In quest’ultimo caso, diverso – quindi – dall’acquisizione diretta del dato, sarebbe ammissibile da parte dell’ufficiale d’anagrafe il rilascio di un certificato di residenza, indirizzato alla p.a. che avesse accettato una dichiarazione sostitutiva anagrafica e a conferma di questo dato?
La risposta non può che essere positiva in considerazione del fatto che il divieto ribadito dal commentato art. 15 Legge 183/2011 si colloca sul terreno dei rapporti tra pubblico ufficio e privato cittadino, impedendo – conformemente alle norme dell’Unione europea – di aggravare la posizione del soggetto privato con adempimenti non necessari, quali la richiesta e conseguente produzione di un certificato attestante un dato già nella disponibilità della (stessa o altra) pubblica amministrazione. Tuttavia, nelle relazioni tra uffici pubblici, fermo restando che il metodo privilegiato dall’ordinamento per il recepimento della certezza pubblica sul dato fornito dal cittadino è quello dell’acquisizione diretta dagli archivi dell’amministrazione certificante (su questo tema si tornerà in seguito), ove detto metodo non sia operante per qualsiasi motivo, la conferma del dato può essere fornita col mezzo ritenuto più idoneo, economico e celere da parte della p.a. titolata ad assicurare la certezza del dato (in conformità alla regola di cui all’art. 43, comma 5, TUDA). Quindi, ove ritenuto rispondente ai canoni appena richiamati, ben potrebbe l’ufficiale d’anagrafe avvalersi della accentuata meccanizzazione del proprio servizio di certificazione anagrafica, ed inviare un certificato di residenza prodotto informaticamente, tramite posta elettronica certificata, alla p.a. richiedente la conferma, ai sensi del citato art. 43, del dato residenziale.

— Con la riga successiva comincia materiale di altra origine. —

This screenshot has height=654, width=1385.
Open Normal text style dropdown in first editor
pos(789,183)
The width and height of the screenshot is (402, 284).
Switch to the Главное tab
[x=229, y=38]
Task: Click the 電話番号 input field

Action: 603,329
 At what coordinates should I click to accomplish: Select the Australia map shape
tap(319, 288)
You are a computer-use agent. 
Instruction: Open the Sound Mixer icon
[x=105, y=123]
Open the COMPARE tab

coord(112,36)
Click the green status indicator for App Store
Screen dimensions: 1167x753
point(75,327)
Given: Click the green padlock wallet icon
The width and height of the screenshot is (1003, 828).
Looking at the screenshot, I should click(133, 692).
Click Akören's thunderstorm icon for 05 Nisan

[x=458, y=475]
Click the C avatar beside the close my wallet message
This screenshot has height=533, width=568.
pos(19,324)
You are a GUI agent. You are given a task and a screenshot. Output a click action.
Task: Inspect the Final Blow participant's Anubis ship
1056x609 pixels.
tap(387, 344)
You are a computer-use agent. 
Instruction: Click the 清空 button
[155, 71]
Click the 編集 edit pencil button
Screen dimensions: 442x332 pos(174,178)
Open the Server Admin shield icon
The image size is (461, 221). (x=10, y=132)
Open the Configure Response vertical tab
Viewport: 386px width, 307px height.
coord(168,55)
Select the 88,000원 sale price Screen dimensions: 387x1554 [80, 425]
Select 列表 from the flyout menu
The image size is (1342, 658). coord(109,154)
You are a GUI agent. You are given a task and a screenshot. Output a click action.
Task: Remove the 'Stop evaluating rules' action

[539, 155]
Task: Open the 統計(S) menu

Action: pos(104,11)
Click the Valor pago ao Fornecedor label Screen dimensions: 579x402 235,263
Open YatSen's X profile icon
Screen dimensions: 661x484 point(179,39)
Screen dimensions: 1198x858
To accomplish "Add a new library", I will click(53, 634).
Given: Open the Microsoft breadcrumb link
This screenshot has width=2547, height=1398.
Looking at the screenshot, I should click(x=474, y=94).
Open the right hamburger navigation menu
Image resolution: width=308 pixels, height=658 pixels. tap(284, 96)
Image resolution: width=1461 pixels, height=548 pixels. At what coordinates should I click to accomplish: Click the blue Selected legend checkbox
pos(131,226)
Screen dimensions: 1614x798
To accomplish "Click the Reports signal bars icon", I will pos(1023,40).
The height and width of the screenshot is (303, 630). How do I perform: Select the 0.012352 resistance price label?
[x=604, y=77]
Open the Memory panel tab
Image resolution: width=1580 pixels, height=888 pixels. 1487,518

Evidentemente, stessa dinamica seguiranno le relazioni tra uffici pubblici qualora la p.a. necessitante il dato anagrafico non lo abbia preventivamente seppur provvisoriamente acquisito dal privato, a seguito di produzione di dichiarazione sostitutiva (o di esibizione di documento d’identità o di riconoscimento in corso di validità, ai sensi dell’art. 45 TUDA), ma si sia attivata d’ufficio per adempimenti richiesti nell’ambito del procedimento amministrativo di propria competenza (come, appunto, nel caso dei rapporti tra responsabile del servizio elettorale e ufficiale d’anagrafe in occasione della revisione delle liste elettorali).
 
Comunque, questa non del tutto innovativa ma, si ripete, ripuntellata disciplina della funzione certificativa generale, ed in particolare anagrafica, non ha fatto in tempo a manifestare completamente i suoi effetti negli uffici demografici, che il governo Monti è intervenuto in maniera vigorosa in questo ambito con il suo primo provvedimento normativo ispirato alla semplificazione e allo sviluppo, introducente il c.d. “cambio di residenza in tempo reale”.